你们这假冒为善的文士和法利赛人有祸了!因为你们走遍洋海陆地,勾引一个人入教,既入了教,却使他作地狱之子,比你们还加倍。
Wee u, gij Schriftgeleerden en Farizeën, gij geveinsden, want gij omreist zee en land, om een Jodengenoot te maken, en als hij het geworden is, zo maakt gij hem een kind der helle, tweemaal meer dan gij zijt.
你们这瞎眼领路的有祸了!你们说:凡指著殿起誓的,这算不得什么;只是凡指著殿中金子起誓的,他就该谨守。
Wee u, gij blinde leidslieden, die zegt: Zo wie gezworen zal hebben bij den tempel, dat is niets; maar zo wie gezworen zal hebben bij het goud des tempels, die is schuldig.
你们这无知瞎眼的人哪,什么是大的?是金子呢?还是叫金子成圣的殿呢?
Gij dwazen en blinden, want wat is meerder, het goud, of de tempel, die het goud heiligt?
你们又说:凡指著坛起誓的,这算不得什么;只是凡指著坛上礼物起誓的,他就该谨守。
En zo wie gezworen zal hebben bij het altaar, dat is niets; maar zo wie gezworen zal hebben bij de gave, die daarop is, die is schuldig.
你们这瞎眼的人哪,什么是大的?是礼物呢?还是叫礼物成圣的坛呢?
Gij dwazen en blinden, want wat is meerder, de gave, of het altaar, dat de gave heiligt?
所以,人指著坛起誓,就是指著坛和坛上一切所有的起誓;
Daarom wie zweert bij het altaar, die zweert bij hetzelve, en bij al wat daarop is.
人指著殿起誓,就是指著殿和那住在殿里的起誓;
En wie zweert bij den tempel, die zweert bij denzelven, en bij Dien, Die daarin woont.

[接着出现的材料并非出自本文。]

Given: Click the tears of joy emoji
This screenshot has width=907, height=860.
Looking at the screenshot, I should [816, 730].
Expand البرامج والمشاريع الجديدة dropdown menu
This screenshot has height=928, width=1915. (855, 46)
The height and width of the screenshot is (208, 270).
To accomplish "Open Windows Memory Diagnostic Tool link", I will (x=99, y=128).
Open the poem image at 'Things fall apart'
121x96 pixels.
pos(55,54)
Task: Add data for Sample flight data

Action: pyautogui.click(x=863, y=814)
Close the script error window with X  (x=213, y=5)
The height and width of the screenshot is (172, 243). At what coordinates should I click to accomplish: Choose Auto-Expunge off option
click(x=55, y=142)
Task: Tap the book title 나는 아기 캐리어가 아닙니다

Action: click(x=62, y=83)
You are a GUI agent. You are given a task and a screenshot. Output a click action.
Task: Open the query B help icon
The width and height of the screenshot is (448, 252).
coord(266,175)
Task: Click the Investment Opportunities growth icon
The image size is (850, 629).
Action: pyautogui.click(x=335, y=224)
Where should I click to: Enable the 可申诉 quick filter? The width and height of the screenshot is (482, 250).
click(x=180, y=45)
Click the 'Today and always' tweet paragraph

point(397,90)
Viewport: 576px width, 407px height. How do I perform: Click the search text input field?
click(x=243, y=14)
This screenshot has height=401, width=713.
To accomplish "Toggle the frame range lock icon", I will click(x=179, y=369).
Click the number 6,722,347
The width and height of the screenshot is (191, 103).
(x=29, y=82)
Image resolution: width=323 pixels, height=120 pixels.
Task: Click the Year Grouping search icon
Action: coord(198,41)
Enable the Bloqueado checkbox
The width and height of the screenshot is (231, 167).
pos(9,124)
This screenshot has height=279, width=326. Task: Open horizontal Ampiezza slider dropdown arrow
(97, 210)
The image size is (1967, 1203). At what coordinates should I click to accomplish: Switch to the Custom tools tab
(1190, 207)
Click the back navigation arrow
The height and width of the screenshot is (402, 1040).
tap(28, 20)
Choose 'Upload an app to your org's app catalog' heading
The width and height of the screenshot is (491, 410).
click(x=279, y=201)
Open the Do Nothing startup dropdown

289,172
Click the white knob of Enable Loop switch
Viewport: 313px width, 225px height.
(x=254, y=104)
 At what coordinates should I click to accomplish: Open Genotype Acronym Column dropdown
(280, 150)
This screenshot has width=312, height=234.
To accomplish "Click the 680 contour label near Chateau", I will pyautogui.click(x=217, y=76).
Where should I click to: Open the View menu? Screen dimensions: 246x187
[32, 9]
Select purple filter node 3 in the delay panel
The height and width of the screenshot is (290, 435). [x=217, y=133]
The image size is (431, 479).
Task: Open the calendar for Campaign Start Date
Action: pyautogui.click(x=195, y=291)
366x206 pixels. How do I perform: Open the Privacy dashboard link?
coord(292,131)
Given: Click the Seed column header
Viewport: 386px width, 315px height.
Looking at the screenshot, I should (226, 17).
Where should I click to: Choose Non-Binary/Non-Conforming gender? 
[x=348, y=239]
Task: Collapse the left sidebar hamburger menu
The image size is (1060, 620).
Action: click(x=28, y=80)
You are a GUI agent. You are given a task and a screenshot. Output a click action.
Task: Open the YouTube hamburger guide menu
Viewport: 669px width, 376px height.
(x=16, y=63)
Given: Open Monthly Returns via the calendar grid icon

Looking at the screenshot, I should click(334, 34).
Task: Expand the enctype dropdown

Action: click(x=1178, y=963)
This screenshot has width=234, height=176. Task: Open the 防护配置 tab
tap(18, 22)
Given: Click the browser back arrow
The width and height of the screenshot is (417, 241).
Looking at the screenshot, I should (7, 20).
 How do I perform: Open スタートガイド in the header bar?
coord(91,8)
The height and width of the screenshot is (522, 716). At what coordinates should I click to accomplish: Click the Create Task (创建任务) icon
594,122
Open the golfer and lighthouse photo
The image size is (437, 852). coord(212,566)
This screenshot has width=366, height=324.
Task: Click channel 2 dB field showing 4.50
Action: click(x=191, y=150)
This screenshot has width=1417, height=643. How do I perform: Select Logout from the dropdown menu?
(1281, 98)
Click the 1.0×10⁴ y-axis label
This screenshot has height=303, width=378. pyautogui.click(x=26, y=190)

人指著天起誓,就是指著 神的宝座和那坐在上面的起誓。
En wie zweert bij den hemel, die zweert bij den troon Gods, en bij Dien, Die daarop zit.
你们这假冒为善的文士和法利赛人有祸了!因为你们将薄荷、茴香、芹菜,献上十分之一,那律法上更重的事,就是公义、怜悯、信实,反倒不行了。这更重的是你们当行的;那也是不可不行的。
Wee u, gij Schriftgeleerden en Farizeën, gij geveinsden, want gij vertient de munte, en de dille, en den komijn, en gij laat na het zwaarste der wet, namelijk het oordeel, en de barmhartigheid, en het geloof. Deze dingen moest men doen, en de andere niet nalaten.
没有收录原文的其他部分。